**DATA**
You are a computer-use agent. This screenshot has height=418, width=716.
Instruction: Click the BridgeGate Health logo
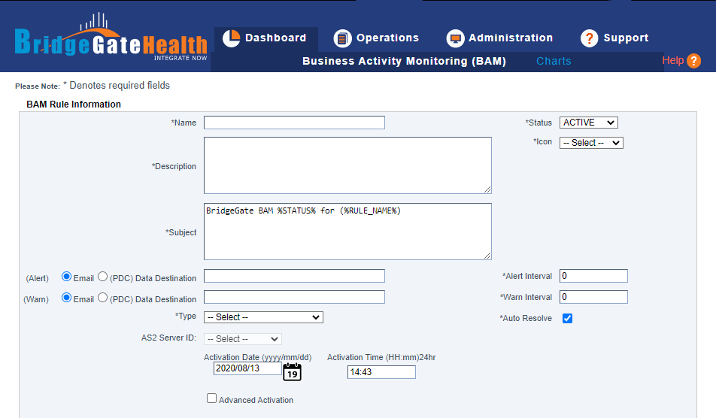111,41
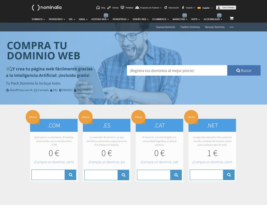Click the .COM domain search magnifier button
Viewport: 267px width, 205px height.
[70, 175]
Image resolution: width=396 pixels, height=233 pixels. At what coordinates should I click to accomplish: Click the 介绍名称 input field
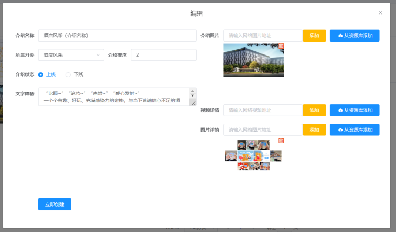click(117, 36)
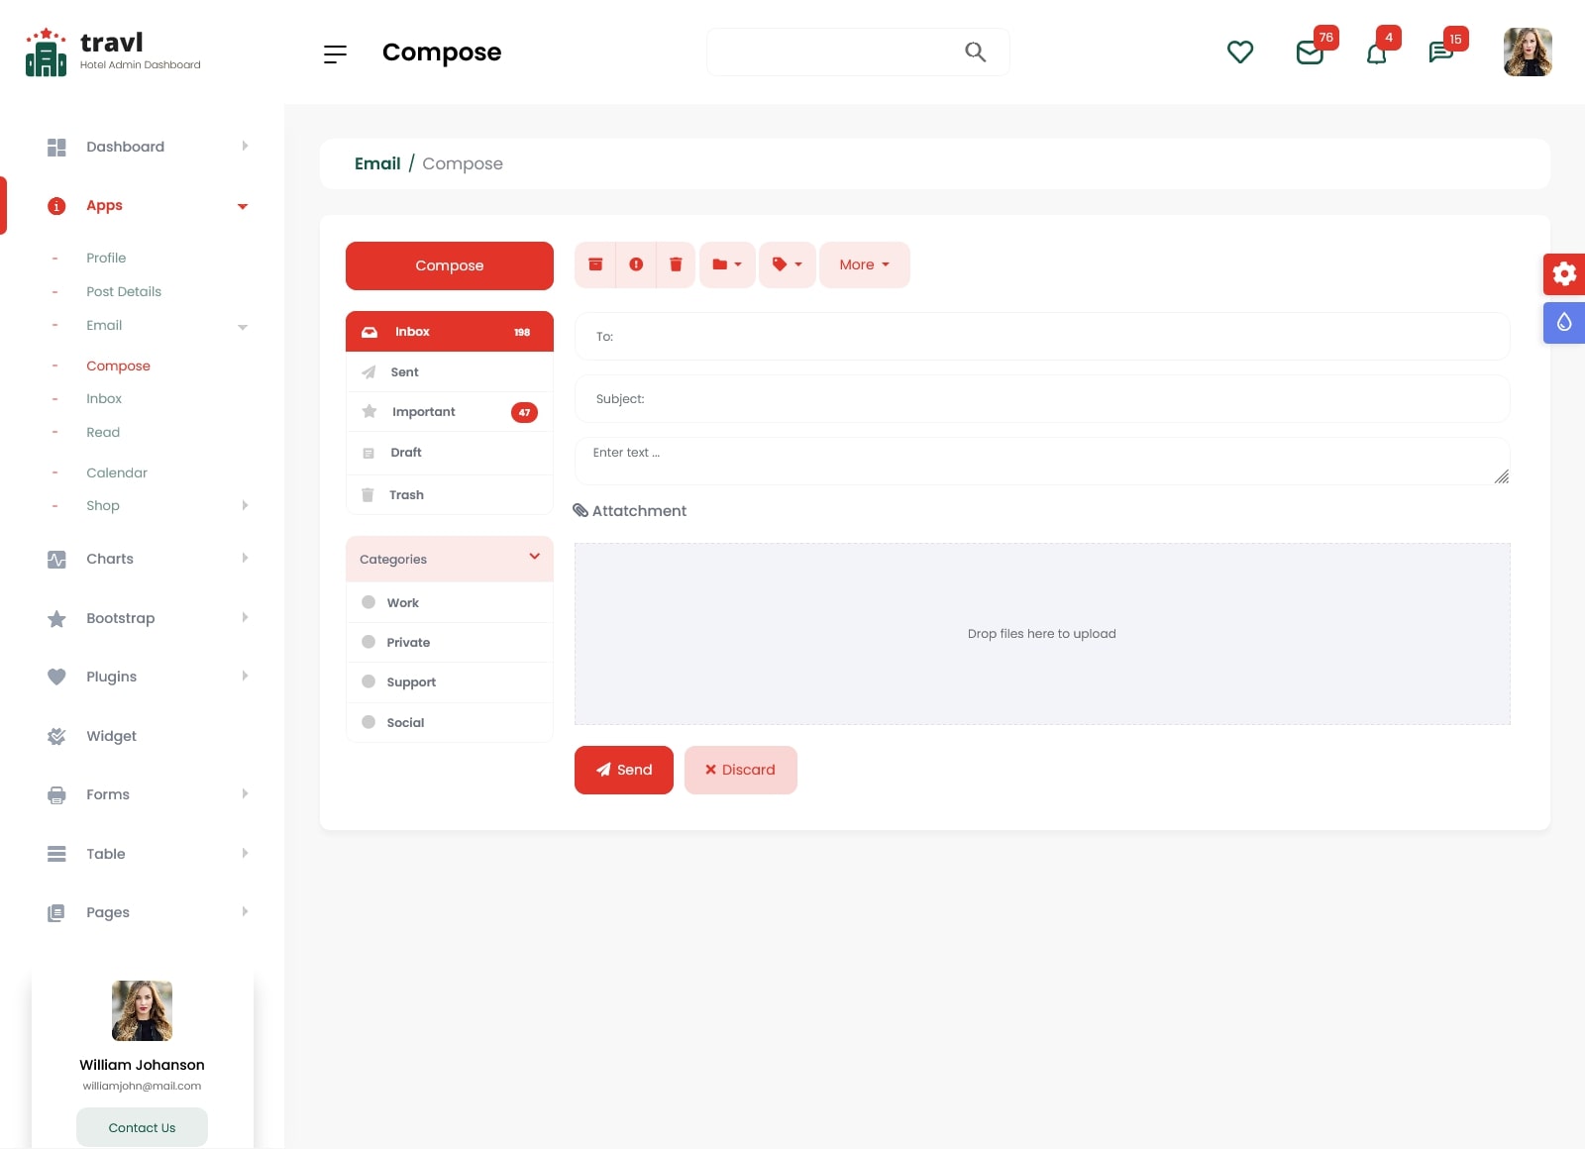Open the mail notifications icon with 76 badge
The image size is (1585, 1149).
[x=1310, y=52]
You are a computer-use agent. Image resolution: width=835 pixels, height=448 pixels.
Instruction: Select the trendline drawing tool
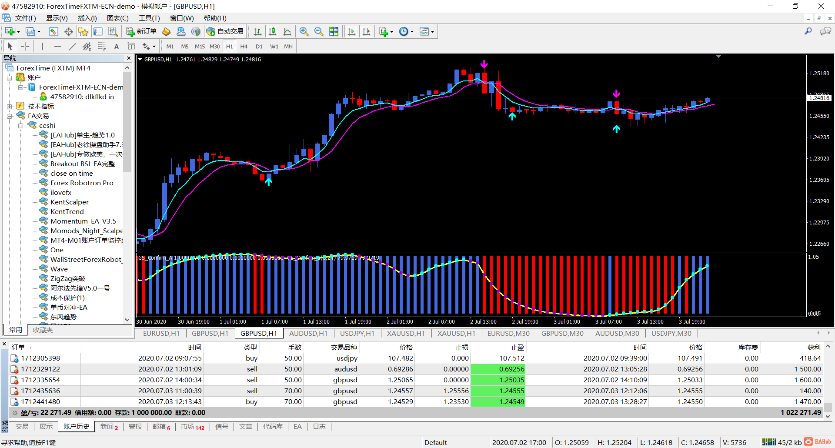click(72, 47)
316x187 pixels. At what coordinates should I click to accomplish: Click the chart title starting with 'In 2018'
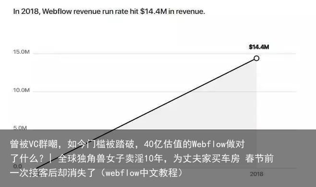(109, 12)
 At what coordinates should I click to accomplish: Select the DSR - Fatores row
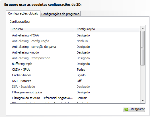point(75,81)
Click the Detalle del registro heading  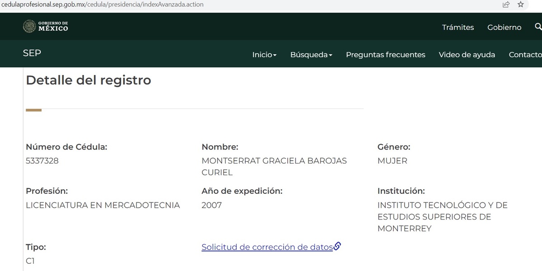pos(89,80)
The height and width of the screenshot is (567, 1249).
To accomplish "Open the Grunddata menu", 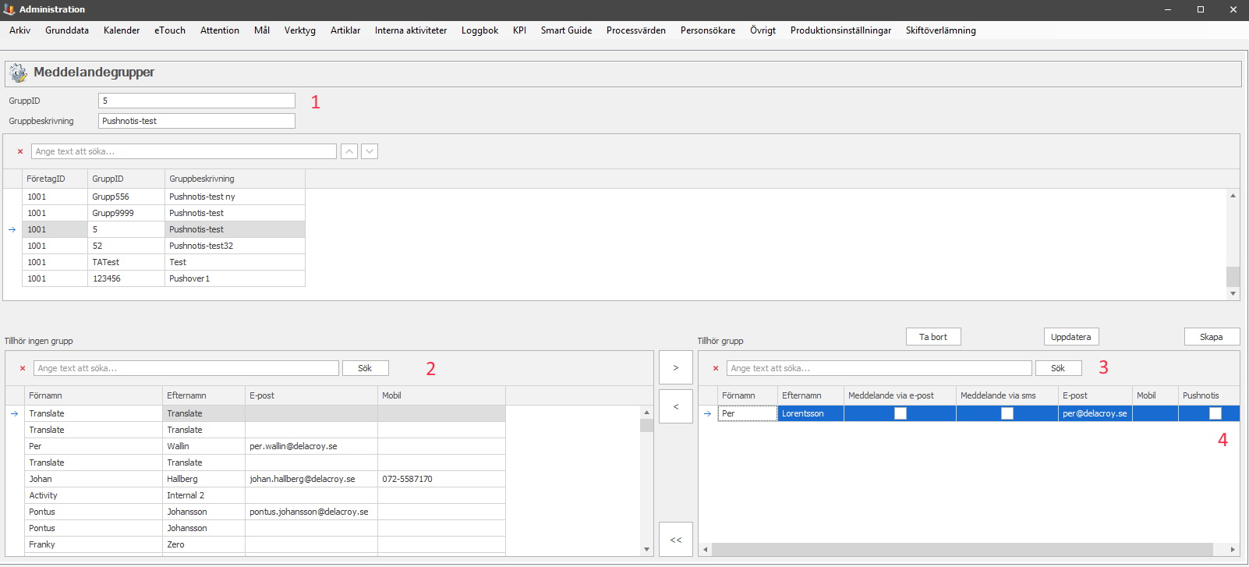I will 67,30.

**WHAT THIS TASK INVOLVES**
Starting at the line containing "Image resolution: width=396" and ending after the line containing "point(75,81)", rewrite the data with "trendline" swapped for "horizontal line" and everything else unchanged. Omit the pictures.

**ANSWER TO THE TASK**
Image resolution: width=396 pixels, height=233 pixels. At what coordinates should I click to accomplish: Click the 介绍名称 input field
click(117, 36)
Open the mail notifications icon with 76 badge
The image size is (1585, 1149).
[x=1310, y=52]
You are a computer-use agent. Image resolution: width=835 pixels, height=448 pixels.
Instruction: Select the horizontal line drawing tool
click(72, 47)
316x187 pixels. At what coordinates should I click to accomplish: Click the chart title starting with 'In 2018'
(109, 12)
 At what coordinates should I click to accomplish: Select the DSR - Fatores row
point(75,81)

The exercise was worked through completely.